* WORK REQUEST
Repeat exactly the lines below that lie between the line with "Пазари и Компании (333, 102)" and the line with "[Instagram] (878, 1638)", counting both of those lines as part of the answer.

Top of SUPPLIED MATERIAL

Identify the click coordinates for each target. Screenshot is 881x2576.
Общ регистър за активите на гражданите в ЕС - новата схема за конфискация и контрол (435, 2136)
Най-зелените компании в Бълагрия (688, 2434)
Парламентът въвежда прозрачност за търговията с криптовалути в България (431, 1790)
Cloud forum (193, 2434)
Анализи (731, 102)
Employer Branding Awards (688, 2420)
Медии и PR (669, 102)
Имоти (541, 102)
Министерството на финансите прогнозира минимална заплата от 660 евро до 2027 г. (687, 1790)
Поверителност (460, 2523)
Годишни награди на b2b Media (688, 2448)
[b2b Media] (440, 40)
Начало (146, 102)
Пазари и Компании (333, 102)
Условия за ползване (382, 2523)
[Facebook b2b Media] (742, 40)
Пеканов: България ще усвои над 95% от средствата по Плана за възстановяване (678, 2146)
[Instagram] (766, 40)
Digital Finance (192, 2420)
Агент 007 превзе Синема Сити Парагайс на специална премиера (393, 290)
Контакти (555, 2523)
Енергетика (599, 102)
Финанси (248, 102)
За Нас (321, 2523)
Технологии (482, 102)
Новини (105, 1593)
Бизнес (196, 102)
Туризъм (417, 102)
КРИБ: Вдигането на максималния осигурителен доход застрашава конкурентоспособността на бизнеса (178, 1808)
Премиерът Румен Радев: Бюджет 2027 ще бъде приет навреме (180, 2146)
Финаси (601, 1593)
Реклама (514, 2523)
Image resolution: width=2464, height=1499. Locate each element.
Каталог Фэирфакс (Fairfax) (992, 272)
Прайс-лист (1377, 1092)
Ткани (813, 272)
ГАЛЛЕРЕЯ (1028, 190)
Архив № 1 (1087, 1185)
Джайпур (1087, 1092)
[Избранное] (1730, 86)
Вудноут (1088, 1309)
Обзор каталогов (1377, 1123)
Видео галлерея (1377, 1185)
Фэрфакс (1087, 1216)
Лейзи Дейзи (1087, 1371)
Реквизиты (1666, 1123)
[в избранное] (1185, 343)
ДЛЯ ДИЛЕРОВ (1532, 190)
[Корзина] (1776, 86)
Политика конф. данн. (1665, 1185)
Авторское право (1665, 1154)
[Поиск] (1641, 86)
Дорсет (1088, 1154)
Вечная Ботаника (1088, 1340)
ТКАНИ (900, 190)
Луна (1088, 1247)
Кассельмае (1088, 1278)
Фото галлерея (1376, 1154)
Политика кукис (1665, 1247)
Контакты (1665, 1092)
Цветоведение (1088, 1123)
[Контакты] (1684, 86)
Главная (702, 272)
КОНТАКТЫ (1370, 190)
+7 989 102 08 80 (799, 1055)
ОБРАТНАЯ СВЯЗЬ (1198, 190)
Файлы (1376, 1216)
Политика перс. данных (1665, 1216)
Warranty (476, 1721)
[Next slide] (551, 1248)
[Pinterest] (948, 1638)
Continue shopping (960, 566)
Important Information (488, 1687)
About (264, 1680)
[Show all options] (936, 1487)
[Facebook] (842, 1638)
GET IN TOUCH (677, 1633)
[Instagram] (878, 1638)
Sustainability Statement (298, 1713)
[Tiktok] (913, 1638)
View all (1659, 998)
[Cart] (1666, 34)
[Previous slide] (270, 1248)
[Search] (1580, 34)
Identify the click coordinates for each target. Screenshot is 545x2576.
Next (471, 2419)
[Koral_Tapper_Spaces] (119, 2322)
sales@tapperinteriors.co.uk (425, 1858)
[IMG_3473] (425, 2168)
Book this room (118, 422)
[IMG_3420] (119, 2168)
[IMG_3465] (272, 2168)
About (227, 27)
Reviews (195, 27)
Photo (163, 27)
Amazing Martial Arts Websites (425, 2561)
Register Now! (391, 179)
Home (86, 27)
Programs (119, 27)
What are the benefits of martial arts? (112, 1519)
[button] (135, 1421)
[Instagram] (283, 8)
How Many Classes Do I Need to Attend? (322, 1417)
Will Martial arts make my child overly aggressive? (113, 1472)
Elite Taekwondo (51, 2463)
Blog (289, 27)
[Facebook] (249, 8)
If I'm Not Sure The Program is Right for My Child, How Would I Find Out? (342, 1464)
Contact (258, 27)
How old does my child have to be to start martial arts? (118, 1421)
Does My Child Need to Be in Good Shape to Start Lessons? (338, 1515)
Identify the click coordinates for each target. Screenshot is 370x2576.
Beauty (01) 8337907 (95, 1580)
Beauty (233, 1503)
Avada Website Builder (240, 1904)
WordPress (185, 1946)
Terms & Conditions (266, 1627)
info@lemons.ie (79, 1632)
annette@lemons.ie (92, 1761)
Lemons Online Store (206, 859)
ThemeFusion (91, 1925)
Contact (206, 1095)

Bottom of SUPPLIED MATERIAL

* TASK OUTPUT
Пазари и Компании (333, 102)
Условия за ползване (382, 2523)
[Facebook b2b Media] (742, 40)
Пеканов: България ще усвои над 95% от средствата по Плана за възстановяване (678, 2146)
[Instagram] (766, 40)
Digital Finance (192, 2420)
Агент 007 превзе Синема Сити Парагайс на специална премиера (393, 290)
Контакти (555, 2523)
Енергетика (599, 102)
Финанси (248, 102)
За Нас (321, 2523)
Технологии (482, 102)
Новини (105, 1593)
Бизнес (196, 102)
Туризъм (417, 102)
КРИБ: Вдигането на максималния осигурителен доход застрашава конкурентоспособността на бизнеса (178, 1808)
Премиерът Румен Радев: Бюджет 2027 ще бъде приет навреме (180, 2146)
Финаси (601, 1593)
Реклама (514, 2523)
Image resolution: width=2464, height=1499. Locate each element.
Каталог Фэирфакс (Fairfax) (992, 272)
Прайс-лист (1377, 1092)
Ткани (813, 272)
ГАЛЛЕРЕЯ (1028, 190)
Архив № 1 (1087, 1185)
Джайпур (1087, 1092)
[Избранное] (1730, 86)
Вудноут (1088, 1309)
Обзор каталогов (1377, 1123)
Видео галлерея (1377, 1185)
Фэрфакс (1087, 1216)
Лейзи Дейзи (1087, 1371)
Реквизиты (1666, 1123)
[в избранное] (1185, 343)
ДЛЯ ДИЛЕРОВ (1532, 190)
[Корзина] (1776, 86)
Политика конф. данн. (1665, 1185)
Авторское право (1665, 1154)
[Поиск] (1641, 86)
Дорсет (1088, 1154)
Вечная Ботаника (1088, 1340)
ТКАНИ (900, 190)
Луна (1088, 1247)
Кассельмае (1088, 1278)
Фото галлерея (1376, 1154)
Политика кукис (1665, 1247)
Контакты (1665, 1092)
Цветоведение (1088, 1123)
[Контакты] (1684, 86)
Главная (702, 272)
КОНТАКТЫ (1370, 190)
+7 989 102 08 80 (799, 1055)
ОБРАТНАЯ СВЯЗЬ (1198, 190)
Файлы (1376, 1216)
Политика перс. данных (1665, 1216)
Warranty (476, 1721)
[Next slide] (551, 1248)
[Pinterest] (948, 1638)
Continue shopping (960, 566)
Important Information (488, 1687)
About (264, 1680)
[Show all options] (936, 1487)
[Facebook] (842, 1638)
GET IN TOUCH (677, 1633)
[Instagram] (878, 1638)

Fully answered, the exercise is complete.